_WHAT IS EXPECTED:_ Transcribe all of the data exactly. Images stay out.

- - -

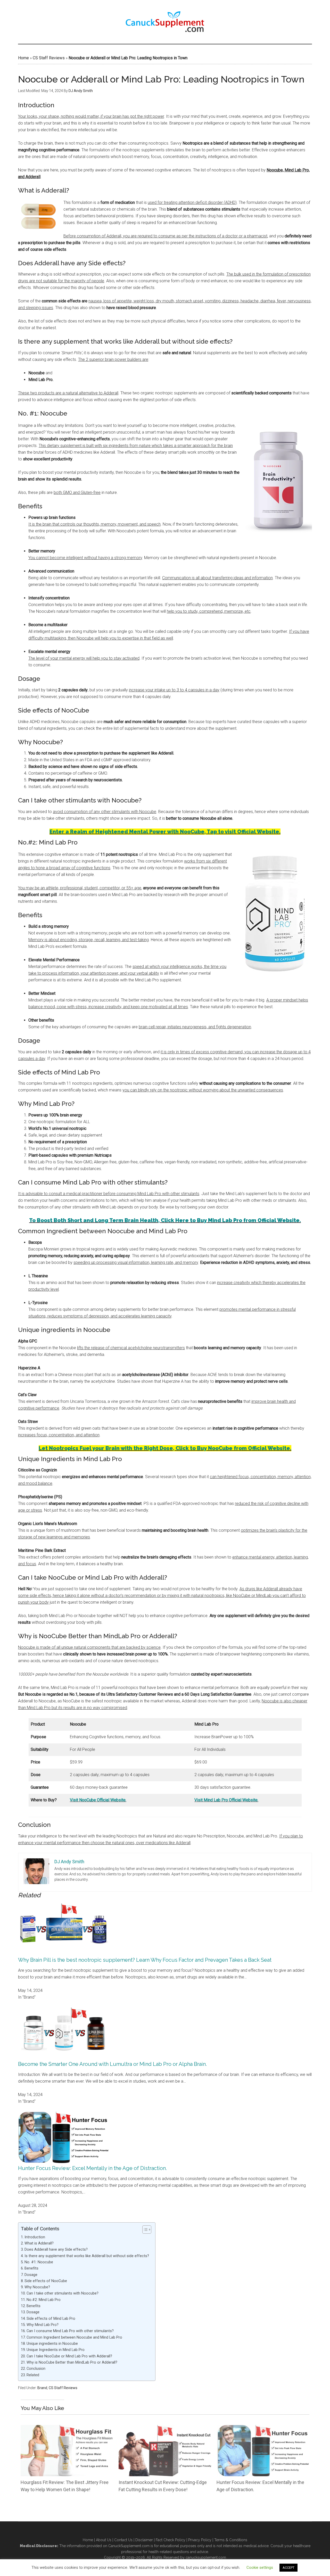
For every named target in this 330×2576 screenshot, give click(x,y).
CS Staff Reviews (49, 57)
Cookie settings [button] (259, 2567)
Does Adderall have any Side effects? (56, 2249)
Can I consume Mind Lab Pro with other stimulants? (71, 2331)
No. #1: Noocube (39, 2262)
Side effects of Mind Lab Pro (51, 2318)
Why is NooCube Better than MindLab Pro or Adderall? (72, 2362)
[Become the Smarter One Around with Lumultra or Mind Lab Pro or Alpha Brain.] (63, 2057)
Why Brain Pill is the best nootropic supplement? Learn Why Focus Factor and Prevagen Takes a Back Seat (144, 1960)
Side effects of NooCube (45, 2281)
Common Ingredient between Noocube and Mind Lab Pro (75, 2337)
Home (23, 57)
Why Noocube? (37, 2287)
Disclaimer (144, 2540)
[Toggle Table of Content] (144, 2229)
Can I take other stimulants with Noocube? (63, 2293)
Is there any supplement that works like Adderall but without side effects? (87, 2256)
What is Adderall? (39, 2243)
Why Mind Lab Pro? (43, 2325)
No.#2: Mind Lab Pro (44, 2300)
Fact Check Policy (170, 2540)
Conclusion (36, 2368)
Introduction (35, 2237)
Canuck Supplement (165, 22)
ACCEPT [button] (288, 2568)
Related (33, 2375)
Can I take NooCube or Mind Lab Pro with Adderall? (70, 2356)
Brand (42, 2388)
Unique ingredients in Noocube (53, 2343)
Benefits (32, 2268)
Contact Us (123, 2540)
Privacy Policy (199, 2540)
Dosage (30, 2275)
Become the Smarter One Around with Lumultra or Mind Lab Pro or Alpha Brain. (112, 2064)
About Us (103, 2540)
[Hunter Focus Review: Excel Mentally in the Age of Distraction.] (63, 2161)
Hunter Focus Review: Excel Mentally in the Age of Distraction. (92, 2168)
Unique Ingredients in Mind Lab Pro (56, 2350)
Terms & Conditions (230, 2540)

- - -

_SOLUTION FOR THIS PROBLEM:_
For every named target in this 330×2576 screenshot, give click(x,y).
CS Staff Reviews (49, 57)
Cookie settings [button] (259, 2567)
Does Adderall have any Side effects? (56, 2249)
Can I consume Mind Lab Pro with other stimulants? (71, 2331)
No. #1: Noocube (39, 2262)
Side effects of Mind Lab Pro (51, 2318)
Why is NooCube Better than MindLab Pro or Adderall? (72, 2362)
[Become the Smarter One Around with Lumultra or Mind Lab Pro or Alpha Brain.] (63, 2057)
Why Brain Pill is the best nootropic supplement? Learn Why Focus Factor and Prevagen Takes a Back Seat (144, 1960)
Side effects of NooCube (45, 2281)
Common Ingredient between Noocube and Mind Lab Pro (75, 2337)
Home (23, 57)
Why Noocube? (37, 2287)
Disclaimer (144, 2540)
[Toggle Table of Content] (144, 2229)
Can I take other stimulants with Noocube? (63, 2293)
Is there any supplement that works like Adderall but without side effects? (87, 2256)
What is Adderall? (39, 2243)
Why Mind Lab Pro? (43, 2325)
No.#2: Mind Lab Pro (44, 2300)
Fact Check Policy (170, 2540)
Conclusion (36, 2368)
Introduction (35, 2237)
Canuck Supplement (165, 22)
ACCEPT [button] (288, 2568)
Related (33, 2375)
Can I take NooCube or Mind Lab Pro with Adderall? (70, 2356)
Brand (42, 2388)
Unique ingredients in Noocube (53, 2343)
Benefits (32, 2268)
Contact Us (123, 2540)
Privacy Policy (199, 2540)
Dosage (30, 2275)
Become the Smarter One Around with Lumultra or Mind Lab Pro or Alpha Brain. (112, 2064)
About Us (103, 2540)
[Hunter Focus Review: Excel Mentally in the Age of Distraction.] (63, 2161)
Hunter Focus Review: Excel Mentally in the Age of Distraction. (92, 2168)
Unique Ingredients in Mind Lab Pro (56, 2350)
Terms & Conditions (230, 2540)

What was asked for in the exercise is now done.